=== Begin Enclosure ===

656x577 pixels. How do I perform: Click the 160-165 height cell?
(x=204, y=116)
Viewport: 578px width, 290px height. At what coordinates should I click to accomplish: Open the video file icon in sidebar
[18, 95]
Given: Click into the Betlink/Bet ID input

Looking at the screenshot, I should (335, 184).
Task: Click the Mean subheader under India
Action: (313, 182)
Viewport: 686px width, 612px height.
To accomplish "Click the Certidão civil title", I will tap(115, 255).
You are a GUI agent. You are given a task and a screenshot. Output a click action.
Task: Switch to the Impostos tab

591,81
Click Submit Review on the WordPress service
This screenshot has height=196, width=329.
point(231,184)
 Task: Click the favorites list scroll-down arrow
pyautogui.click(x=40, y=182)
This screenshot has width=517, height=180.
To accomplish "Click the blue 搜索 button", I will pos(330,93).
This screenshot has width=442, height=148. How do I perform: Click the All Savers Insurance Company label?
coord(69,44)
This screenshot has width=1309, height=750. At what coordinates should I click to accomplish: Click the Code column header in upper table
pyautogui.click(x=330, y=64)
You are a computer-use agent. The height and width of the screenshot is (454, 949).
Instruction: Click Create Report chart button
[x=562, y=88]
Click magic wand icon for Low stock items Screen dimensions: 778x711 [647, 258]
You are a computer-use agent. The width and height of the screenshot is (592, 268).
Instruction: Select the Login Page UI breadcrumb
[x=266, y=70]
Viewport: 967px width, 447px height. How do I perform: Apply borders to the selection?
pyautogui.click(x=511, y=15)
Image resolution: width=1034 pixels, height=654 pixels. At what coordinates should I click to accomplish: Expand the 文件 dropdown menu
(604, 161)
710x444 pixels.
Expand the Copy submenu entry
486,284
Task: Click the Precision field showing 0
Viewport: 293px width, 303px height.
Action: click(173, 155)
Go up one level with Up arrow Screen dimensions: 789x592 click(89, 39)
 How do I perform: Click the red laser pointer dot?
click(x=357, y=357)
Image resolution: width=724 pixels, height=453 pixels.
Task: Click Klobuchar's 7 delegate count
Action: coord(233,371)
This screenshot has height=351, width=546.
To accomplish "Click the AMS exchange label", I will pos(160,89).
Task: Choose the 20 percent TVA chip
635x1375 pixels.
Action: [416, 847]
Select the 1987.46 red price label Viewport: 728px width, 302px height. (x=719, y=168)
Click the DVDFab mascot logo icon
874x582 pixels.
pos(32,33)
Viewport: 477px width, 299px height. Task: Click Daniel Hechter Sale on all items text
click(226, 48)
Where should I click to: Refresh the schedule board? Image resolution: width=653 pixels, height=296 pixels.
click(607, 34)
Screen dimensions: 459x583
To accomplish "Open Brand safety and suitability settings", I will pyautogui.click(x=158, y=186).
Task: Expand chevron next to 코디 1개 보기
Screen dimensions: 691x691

=== End Enclosure ===

**Required work**
Reproduce the data, keeping every line exactly the same.

**Exercise solution**
656x577 pixels. How do I perform: Click the 160-165 height cell?
(x=204, y=116)
Viewport: 578px width, 290px height. At what coordinates should I click to accomplish: Open the video file icon in sidebar
[18, 95]
Given: Click into the Betlink/Bet ID input

Looking at the screenshot, I should (335, 184).
Task: Click the Mean subheader under India
Action: (313, 182)
Viewport: 686px width, 612px height.
To accomplish "Click the Certidão civil title", I will tap(115, 255).
You are a GUI agent. You are given a task and a screenshot. Output a click action.
Task: Switch to the Impostos tab

591,81
Click Submit Review on the WordPress service
This screenshot has height=196, width=329.
point(231,184)
 Task: Click the favorites list scroll-down arrow
pyautogui.click(x=40, y=182)
This screenshot has width=517, height=180.
To accomplish "Click the blue 搜索 button", I will pos(330,93).
This screenshot has width=442, height=148. How do I perform: Click the All Savers Insurance Company label?
coord(69,44)
This screenshot has width=1309, height=750. At what coordinates should I click to accomplish: Click the Code column header in upper table
pyautogui.click(x=330, y=64)
You are a computer-use agent. The height and width of the screenshot is (454, 949).
Instruction: Click Create Report chart button
[x=562, y=88]
Click magic wand icon for Low stock items Screen dimensions: 778x711 [647, 258]
You are a computer-use agent. The width and height of the screenshot is (592, 268).
Instruction: Select the Login Page UI breadcrumb
[x=266, y=70]
Viewport: 967px width, 447px height. How do I perform: Apply borders to the selection?
pyautogui.click(x=511, y=15)
Image resolution: width=1034 pixels, height=654 pixels. At what coordinates should I click to accomplish: Expand the 文件 dropdown menu
(604, 161)
710x444 pixels.
Expand the Copy submenu entry
486,284
Task: Click the Precision field showing 0
Viewport: 293px width, 303px height.
Action: click(173, 155)
Go up one level with Up arrow Screen dimensions: 789x592 click(89, 39)
 How do I perform: Click the red laser pointer dot?
click(x=357, y=357)
Image resolution: width=724 pixels, height=453 pixels.
Task: Click Klobuchar's 7 delegate count
Action: coord(233,371)
This screenshot has height=351, width=546.
To accomplish "Click the AMS exchange label", I will pos(160,89).
Task: Choose the 20 percent TVA chip
635x1375 pixels.
Action: [416, 847]
Select the 1987.46 red price label Viewport: 728px width, 302px height. (x=719, y=168)
Click the DVDFab mascot logo icon
874x582 pixels.
pos(32,33)
Viewport: 477px width, 299px height. Task: Click Daniel Hechter Sale on all items text
click(226, 48)
Where should I click to: Refresh the schedule board? Image resolution: width=653 pixels, height=296 pixels.
click(607, 34)
Screen dimensions: 459x583
To accomplish "Open Brand safety and suitability settings", I will pyautogui.click(x=158, y=186).
Task: Expand chevron next to 코디 1개 보기
Screen dimensions: 691x691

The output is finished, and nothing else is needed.